At the time of this review, the total collateral balance is $206.8 million, which is comprised of six first mortgage loans secured by 10 properties. There was a 24-month acquisition period following the closing date, where certain principal proceeds could be used to acquire funded, non-trust pari passu companion participations related to the closing date assets provided the acquisition criteria were satisfied. The acquisition period ended with the June 2022 payment date.
As of the March 2024 remittance period two loans (28.0%) were reported to be matured non-performing. KBRA identified five (90.4%) of the remaining loans as K-LOCs, including the matured non-performing assets. The K-LOCs include:
- 150 Post Street (largest, 34.7% of the pool balance, 50.6% loss severity)
- Wells Fargo Center – Jacksonville (2nd largest, 19.0%, 44.7%)
- VBH Austin Portfolio (3rd largest, 16.3%)
- Voorhees & Antiques Mall Buildings (4th largest, 11.4%, 24.6%)
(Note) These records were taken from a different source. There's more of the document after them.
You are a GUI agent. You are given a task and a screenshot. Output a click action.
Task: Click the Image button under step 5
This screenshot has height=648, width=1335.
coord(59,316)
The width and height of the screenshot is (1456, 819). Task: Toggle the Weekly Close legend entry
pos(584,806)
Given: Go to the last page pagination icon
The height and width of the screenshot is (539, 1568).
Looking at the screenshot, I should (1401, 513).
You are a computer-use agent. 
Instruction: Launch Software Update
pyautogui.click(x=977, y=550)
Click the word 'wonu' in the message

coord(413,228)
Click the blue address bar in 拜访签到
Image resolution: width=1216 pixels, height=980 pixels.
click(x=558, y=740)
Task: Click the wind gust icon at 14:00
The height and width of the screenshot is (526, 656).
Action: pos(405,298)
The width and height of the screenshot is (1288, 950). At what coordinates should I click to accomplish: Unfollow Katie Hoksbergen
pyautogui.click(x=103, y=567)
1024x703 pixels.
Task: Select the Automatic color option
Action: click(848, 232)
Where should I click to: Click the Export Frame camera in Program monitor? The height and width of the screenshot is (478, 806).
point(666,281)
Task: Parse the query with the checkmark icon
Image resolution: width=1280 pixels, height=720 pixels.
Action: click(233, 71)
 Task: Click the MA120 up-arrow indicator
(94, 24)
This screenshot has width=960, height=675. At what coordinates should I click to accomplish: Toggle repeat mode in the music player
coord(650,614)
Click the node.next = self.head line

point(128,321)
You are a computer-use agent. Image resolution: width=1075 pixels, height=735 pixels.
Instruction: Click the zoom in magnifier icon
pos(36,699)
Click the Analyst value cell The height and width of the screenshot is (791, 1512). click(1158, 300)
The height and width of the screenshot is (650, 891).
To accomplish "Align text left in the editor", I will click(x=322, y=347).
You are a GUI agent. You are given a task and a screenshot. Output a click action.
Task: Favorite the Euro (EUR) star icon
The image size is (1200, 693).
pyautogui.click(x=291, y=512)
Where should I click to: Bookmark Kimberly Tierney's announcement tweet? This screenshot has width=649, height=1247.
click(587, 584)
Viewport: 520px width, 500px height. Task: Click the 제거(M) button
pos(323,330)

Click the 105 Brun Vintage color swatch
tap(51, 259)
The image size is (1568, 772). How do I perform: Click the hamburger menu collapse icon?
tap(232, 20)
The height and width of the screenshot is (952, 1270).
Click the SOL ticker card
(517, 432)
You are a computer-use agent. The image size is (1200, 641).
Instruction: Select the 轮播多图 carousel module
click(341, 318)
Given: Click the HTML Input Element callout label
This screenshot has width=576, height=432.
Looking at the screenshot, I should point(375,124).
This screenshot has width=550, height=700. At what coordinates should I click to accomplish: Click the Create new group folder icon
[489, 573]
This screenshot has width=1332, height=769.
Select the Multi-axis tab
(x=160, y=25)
- 4040 NCX (6th largest, 9.0%, 46.6%)
The securitization includes an OC test, which has been satisfied during each remittance date since closing. At securitization, the majority of the loans (21 loans, 81.8% of the issuance pool balance) had related companion participations representing unfunded future advance obligations, with an aggregate unfunded amount of $114.5 million. At present, only the 150 Post Street loan (34.7% of the current loan collateral balance) has an unfunded future advance obligation totaling $4.9 million as of March 2024.